# Was ist eure persönliche Star Wars Rangliste aller bisherigen Filme?



## RyzA (16. Juni 2019)

*Was ist eure persönliche Star Wars Rangliste aller bisherigen Filme?*

Hallo!


Da ich gestern mit "Solo" endlich alle Star Wars Filme gesehen habe, hat sich bei mir ein (vorerst) finales Ranking ergeben.
Bei mir würde die Rangliste jetzt so aussehen:

1.) EP 6: Die Rückkehr der Jedi Ritter
2.) EP 5: Das Imperium schlägt zurück
3.) EP4: Eine neue Hoffnung
4.) EP3: Die Rache der Sith
5.) EP 2: Angriff der Clone Krieger
6.) Rogue One: A Star Wars Story
7.) EP 1:  Die dunkle Bedrohung
8.) Solo: A Star Wars Story
9.) EP 7: Das Erwachen der Macht
10.) EP 8:  Die letzten Jedi

Wir würde von euch die Rangliste aussehen?


----------



## HenneHuhn (16. Juni 2019)

*AW: Was ist eure persönliche Star Wars Rangliste aller bisherigen Filme?*

Auf Platz 1 das Holiday Special. Größere Filmkunst kann es gar nicht geben, und das macht auch eine Rangfolge der weiteren Star Wars Filme, die sich um die übrig gebliebenen Krümel Ruhm streiten müssen, vollkommen überflüssig.


----------



## RyzA (16. Juni 2019)

*AW: Was ist eure persönliche Star Wars Rangliste aller bisherigen Filme?*



HenneHuhn schrieb:


> Auf Platz 1 das Holiday Special.


Das ist kein Film. Setzen 6!


----------



## HGHarti (16. Juni 2019)

*AW: Was ist eure persönliche Star Wars Rangliste aller bisherigen Filme?*

Das kann mann nicht sagen,für mich als jemand der als der erste Film Raus kam gerade mal 6 oder 7 Jahre alt war und die Rückkehr die Jedi Ritter im Kino war hängen da richtige Emotionen dran.

^^^^

● **ZU BEANTWORTENDE FRAGEN**
[a] Gib den Star-Wars-Thread von "## HGHarti (16." bis einschließlich "richtige Emotionen dran." wieder und tausche dabei "Kino" gegen "Filmtheater" aus.
[b] Nenne alle Benutzernamen, unter denen im Star-Wars-Thread Beiträge stehen.
[c] Führe den Star-Wars-Thread nach dem letzten gezeigten Satz weiter.
Die Datensätze werden hierfür nicht gebraucht.

^^^^

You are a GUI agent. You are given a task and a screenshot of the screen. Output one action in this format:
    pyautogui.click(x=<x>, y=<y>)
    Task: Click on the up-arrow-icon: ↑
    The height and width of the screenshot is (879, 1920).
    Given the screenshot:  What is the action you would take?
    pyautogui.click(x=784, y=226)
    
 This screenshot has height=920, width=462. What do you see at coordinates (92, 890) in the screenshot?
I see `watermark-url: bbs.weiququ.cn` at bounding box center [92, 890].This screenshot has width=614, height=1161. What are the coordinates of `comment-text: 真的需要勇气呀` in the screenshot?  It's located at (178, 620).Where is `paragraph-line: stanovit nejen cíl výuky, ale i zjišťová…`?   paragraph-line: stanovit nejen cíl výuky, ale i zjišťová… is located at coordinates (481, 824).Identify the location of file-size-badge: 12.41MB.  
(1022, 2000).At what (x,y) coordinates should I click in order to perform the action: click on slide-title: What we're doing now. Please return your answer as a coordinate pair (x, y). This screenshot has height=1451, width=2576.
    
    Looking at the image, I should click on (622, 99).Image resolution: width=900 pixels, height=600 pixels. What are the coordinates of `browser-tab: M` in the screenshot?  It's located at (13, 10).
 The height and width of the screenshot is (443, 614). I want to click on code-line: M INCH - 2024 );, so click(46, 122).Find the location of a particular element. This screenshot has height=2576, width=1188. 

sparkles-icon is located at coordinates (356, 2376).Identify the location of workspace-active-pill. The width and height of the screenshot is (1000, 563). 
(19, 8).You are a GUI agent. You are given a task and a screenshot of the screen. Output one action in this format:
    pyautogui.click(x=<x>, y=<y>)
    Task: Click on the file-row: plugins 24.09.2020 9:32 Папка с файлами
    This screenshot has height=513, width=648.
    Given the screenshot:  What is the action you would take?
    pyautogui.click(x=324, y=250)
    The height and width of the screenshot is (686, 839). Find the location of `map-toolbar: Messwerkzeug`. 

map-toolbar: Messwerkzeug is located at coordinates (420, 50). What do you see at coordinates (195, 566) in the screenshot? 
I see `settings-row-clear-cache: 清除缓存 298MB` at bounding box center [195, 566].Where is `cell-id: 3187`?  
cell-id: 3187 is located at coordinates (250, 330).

^^^^

● **ANTWORTEN**
[a]
## HGHarti (16. Juni 2019)

*AW: Was ist eure persönliche Star Wars Rangliste aller bisherigen Filme?*

Das kann mann nicht sagen,für mich als jemand der als der erste Film Raus kam gerade mal 6 oder 7 Jahre alt war und die Rückkehr die Jedi Ritter im Filmtheater war hängen da richtige Emotionen dran.

[b] RyzA, HenneHuhn, HGHarti

[c]
Daher gibt es "den besten" nicht für mich,


----------



## HenneHuhn (16. Juni 2019)

*AW: Was ist eure persönliche Star Wars Rangliste aller bisherigen Filme?*



Headcrash schrieb:


> Das ist kein Film. Setzen 6!



Das Holiday Special ist so gut, das sprengt solche engstirnig Definitionen! 

Außerdem fehlt noch "Ewoks - Karawane der Tapferen"!


----------



## RyzA (16. Juni 2019)

*AW: Was ist eure persönliche Star Wars Rangliste aller bisherigen Filme?*



HenneHuhn schrieb:


> Außerdem fehlt noch "Ewoks - Karawane der Tapferen"!


Stimmt. Und "Kampf um Endor".

Aber die haben mit der Handlung der anderen Filme nicht viel zu tun, deswegen hatte ich sie weggelassen.


----------



## Krautmausch (17. Juni 2019)

*AW: Was ist eure persönliche Star Wars Rangliste aller bisherigen Filme?*

An Episode I hängen Gefühle, weil sie der erste Teil war, den ich auf der großen Leinwand gesehen habe, auch wenn sie objektiv unterdurchschnittlich ist (immernoch besser als die Episode-II-Schnulze). Das Podrennen ist und bleibt großes Kino und bildet die Grundlage für eines der besten Star-Wars-Spiele und der besten futuristischen Rennspiele aller Zeiten. Episode III ist klar der stärkste Teil der schwachen Prequels.

Episode V ist natürlich nicht zu schlagen, sie definiert mit Episode IV zusammen Star Wars und ist noch dunkler als der erste Film. Episode VI ist bis auf die Ewoks und das kitschige Ende echt solide.

Rogue One ist unerwartet gut und kann die Atmosphäre und Ästhetik der originalen Trilogie besser einfangen als jeder andere Star-Wars-Film nach der OT. Solo hab ich zugegebenermaßen noch gar nicht gesehen, soll aber mittelmäßig sein, deswegen mutmaßend in Klammern positioniert, vielleicht verdient er auch einen oder sogar zwei Plätze mehr.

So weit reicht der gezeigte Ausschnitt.